Wayne Walker, WHRC, wwalker@whrc.org (Presenter)
Alessandro Baccini, Woods Hole Research Center, abaccini@whrc.org
Fabio Goncalves, Woods Hole Research Center, fgoncalves@whrc.org
Curtis Woodcock, Boston University, curtis@bu.edu
Luis Carvalho, Boston University, lecarval@math.bu.edu
Alicia Peduzzi, US Forest Service, apeduzzi@fs.fed.edu
Javier Corral Rivas, Universidad Juárez del Estado de Durango, jcorral@ujed.mx
Carlos Lopez Sanchez, Universidad Juárez del Estado de Durango, calopez@ujed.mx

In response to the high uncertainties associated with traditional approaches to forest carbon accounting, this project seeks to investigate the potential for annual changes in the aboveground carbon density (ACD) of forests to be estimated directly, consistently, and with measurable accuracy across large areas using an array of existing commercial off-the-shelf and NASA remote sensing assets. The geographic focus is the country of Mexico where members of the project team have been working closely with the Mexican government as part of the USAID-supported M-REDD+ project to assist in advancing Mexico’s forest monitoring capacity. The specific objectives focus on quantifying the certainty with which extensive field, off-the-shelf airborne LiDAR (G-LiHT and M-REDD+), and NASA satellite data sources (MODIS, VIIRS, and Landsat) can be used synergistically to estimate wall-to-wall changes in ACD at varying resolutions (i.e., 500 - 30 m) across five Mexican states (Chihuahua, Oaxaca, Campeche, Yucatan, and Quintana Roo) over a ~15-year period (2001-2015).
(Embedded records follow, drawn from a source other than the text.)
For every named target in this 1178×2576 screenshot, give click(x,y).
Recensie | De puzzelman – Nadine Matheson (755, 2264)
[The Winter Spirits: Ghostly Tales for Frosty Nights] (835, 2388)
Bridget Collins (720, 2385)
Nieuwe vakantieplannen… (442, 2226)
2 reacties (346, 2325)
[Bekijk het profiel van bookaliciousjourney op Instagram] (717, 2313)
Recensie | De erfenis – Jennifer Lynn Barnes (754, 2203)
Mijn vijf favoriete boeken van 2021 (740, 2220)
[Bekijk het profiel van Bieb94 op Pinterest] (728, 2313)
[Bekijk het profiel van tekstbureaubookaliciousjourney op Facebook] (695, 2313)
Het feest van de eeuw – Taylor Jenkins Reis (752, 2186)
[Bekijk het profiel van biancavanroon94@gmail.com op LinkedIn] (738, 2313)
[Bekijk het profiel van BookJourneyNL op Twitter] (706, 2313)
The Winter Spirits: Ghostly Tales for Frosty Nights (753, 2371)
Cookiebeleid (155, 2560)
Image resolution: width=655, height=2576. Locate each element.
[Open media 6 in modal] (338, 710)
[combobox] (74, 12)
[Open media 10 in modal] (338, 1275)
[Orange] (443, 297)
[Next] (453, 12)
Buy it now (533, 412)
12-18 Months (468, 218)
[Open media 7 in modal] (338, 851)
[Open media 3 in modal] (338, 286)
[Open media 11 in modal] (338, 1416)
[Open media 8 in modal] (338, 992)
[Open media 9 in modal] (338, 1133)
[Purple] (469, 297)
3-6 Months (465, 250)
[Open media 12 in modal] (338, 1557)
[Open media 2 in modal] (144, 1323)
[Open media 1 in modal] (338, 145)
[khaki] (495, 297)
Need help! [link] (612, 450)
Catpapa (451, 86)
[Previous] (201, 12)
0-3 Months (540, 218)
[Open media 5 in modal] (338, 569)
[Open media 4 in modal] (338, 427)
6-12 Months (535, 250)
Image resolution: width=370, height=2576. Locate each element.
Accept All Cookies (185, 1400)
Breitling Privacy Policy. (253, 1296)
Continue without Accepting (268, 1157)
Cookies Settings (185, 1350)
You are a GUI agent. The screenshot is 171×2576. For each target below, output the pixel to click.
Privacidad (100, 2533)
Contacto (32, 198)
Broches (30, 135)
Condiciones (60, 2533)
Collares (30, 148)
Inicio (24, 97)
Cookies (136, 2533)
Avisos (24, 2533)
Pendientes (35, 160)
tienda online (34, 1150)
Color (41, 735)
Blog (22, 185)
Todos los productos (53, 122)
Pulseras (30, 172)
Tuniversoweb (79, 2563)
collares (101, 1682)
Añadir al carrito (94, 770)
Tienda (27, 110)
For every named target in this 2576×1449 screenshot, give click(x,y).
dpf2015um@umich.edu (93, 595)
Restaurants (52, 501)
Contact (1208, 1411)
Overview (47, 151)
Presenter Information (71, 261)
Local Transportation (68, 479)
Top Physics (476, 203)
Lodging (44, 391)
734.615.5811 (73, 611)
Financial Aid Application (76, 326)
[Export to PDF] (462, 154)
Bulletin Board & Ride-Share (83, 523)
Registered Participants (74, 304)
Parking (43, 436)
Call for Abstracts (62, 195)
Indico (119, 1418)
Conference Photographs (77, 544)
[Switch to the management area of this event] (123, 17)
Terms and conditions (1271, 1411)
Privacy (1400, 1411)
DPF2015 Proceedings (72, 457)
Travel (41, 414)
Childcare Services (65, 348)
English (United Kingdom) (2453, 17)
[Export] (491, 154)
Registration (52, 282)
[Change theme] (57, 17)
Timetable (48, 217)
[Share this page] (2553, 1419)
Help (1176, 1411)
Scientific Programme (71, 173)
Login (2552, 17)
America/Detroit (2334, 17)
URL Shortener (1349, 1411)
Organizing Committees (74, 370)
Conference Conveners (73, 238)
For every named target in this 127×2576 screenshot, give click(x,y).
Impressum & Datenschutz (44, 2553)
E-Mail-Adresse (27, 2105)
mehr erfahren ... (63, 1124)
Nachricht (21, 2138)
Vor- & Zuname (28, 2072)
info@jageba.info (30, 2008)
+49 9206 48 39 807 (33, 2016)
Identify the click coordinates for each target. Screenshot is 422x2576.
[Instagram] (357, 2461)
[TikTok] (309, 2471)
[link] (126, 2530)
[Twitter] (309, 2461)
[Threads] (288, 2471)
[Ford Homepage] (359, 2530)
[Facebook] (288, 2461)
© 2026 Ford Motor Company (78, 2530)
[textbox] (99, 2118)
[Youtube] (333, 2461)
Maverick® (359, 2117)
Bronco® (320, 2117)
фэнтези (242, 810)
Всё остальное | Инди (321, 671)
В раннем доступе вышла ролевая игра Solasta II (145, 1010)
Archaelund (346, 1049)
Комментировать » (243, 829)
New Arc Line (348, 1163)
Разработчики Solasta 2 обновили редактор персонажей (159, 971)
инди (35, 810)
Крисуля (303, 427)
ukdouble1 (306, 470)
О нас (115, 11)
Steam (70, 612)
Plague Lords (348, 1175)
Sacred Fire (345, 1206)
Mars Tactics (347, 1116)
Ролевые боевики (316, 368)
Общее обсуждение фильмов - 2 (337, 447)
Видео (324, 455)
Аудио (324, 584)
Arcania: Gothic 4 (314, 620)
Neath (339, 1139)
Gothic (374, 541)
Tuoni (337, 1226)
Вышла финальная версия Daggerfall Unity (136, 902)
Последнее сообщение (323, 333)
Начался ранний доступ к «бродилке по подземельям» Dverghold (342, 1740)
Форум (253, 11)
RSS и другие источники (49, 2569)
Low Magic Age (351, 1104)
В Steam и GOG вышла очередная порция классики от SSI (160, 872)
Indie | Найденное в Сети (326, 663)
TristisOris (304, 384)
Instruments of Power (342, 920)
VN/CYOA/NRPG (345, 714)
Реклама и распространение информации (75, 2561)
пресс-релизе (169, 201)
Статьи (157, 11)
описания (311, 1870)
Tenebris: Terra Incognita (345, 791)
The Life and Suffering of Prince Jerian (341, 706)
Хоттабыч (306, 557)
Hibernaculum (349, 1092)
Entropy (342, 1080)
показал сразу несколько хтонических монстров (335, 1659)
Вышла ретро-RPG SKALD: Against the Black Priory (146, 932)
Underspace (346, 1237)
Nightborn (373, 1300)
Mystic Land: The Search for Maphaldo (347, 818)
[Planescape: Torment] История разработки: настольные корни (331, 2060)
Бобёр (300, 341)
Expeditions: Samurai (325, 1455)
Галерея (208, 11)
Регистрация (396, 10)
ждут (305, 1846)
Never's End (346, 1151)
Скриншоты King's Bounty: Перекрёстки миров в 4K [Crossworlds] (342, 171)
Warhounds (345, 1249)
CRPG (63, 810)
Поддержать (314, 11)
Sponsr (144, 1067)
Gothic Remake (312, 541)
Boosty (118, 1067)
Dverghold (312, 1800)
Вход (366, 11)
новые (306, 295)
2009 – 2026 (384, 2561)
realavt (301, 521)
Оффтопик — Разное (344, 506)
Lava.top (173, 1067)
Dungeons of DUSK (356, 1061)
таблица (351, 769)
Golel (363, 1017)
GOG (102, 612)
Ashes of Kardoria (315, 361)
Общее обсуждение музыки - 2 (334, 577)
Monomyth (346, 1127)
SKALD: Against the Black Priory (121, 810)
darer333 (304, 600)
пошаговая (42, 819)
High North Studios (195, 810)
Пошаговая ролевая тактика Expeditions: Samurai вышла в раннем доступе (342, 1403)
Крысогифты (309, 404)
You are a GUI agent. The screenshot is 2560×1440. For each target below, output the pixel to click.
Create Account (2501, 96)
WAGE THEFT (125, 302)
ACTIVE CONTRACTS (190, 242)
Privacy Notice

An independent accuracy assessment of the ACD change products will be conducted leveraging permanent plot data from the Mexico National Inventory of Forest and Soil (INFyS), intensive field and micrometeorological measurements from the Mexico network of eddy covariance flux towers (MexFlux), and deforestation data from Hansen et al. (2013). The anticipated results of this project represent a fundamentally new way of quantifying carbon fluxes that will significantly reduce uncertainty while leading to a more complete understanding of terrestrial carbon cycling. Unlike conventional approaches, which focus on deforested areas leaving degradation unaccounted for, the proposed approach provides for a unique estimate of gross emissions at the pixel level, integrating losses attributable to deforestation, degradation, and other forms of disturbance with gains attributable to growth.